- Exercise instructions -
Lines from the one containing "Select the Scale Width radio button" through the final line of the records below are needed, copied exactly, with no pictures.

[Saved entries]
--------------------------------------------------
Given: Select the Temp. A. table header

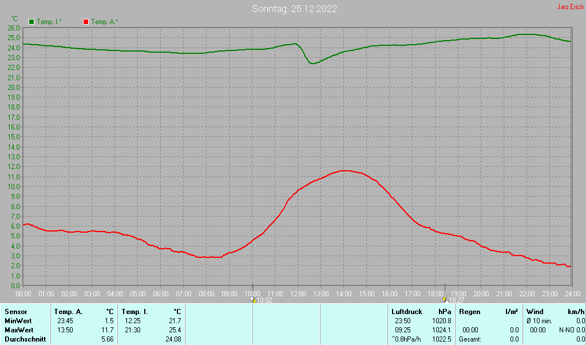Looking at the screenshot, I should pyautogui.click(x=68, y=312).

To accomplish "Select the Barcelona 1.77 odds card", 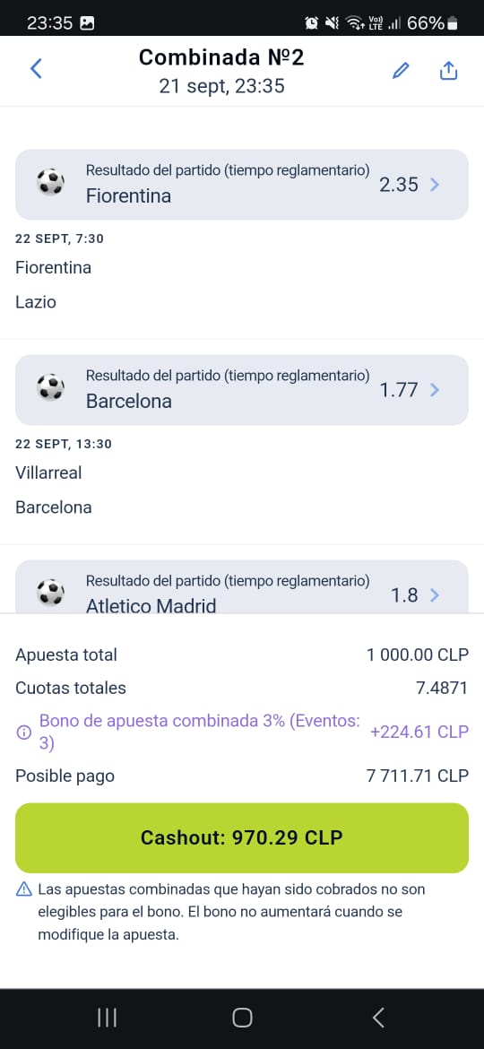I will tap(242, 390).
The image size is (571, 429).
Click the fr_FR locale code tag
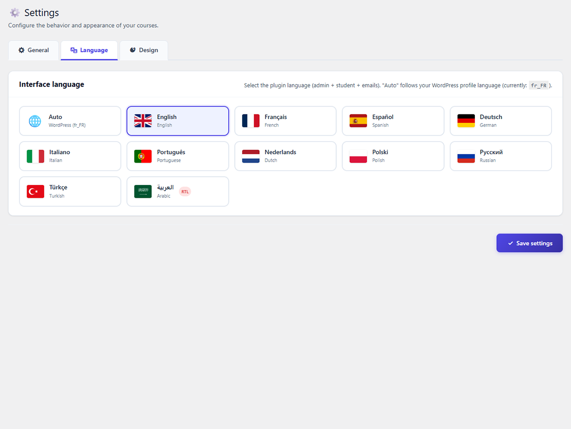click(x=539, y=85)
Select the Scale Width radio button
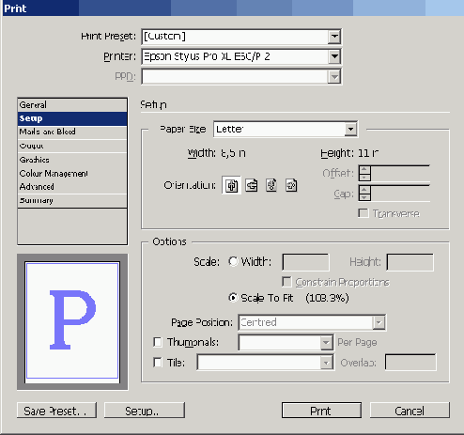 (x=233, y=261)
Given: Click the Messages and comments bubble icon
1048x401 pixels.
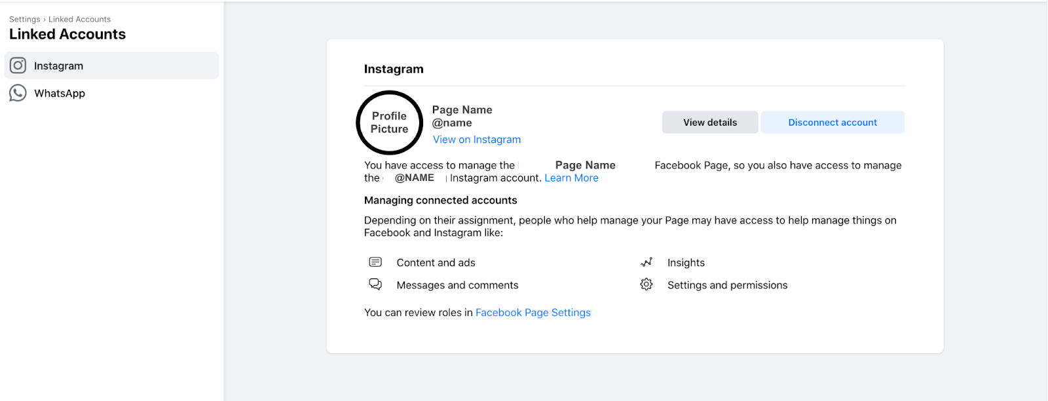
--------------------------------------------------
- Output of the exercise -
Select the Scale Width radio button
 (x=233, y=261)
Given: Click the Messages and comments bubble icon
1048x401 pixels.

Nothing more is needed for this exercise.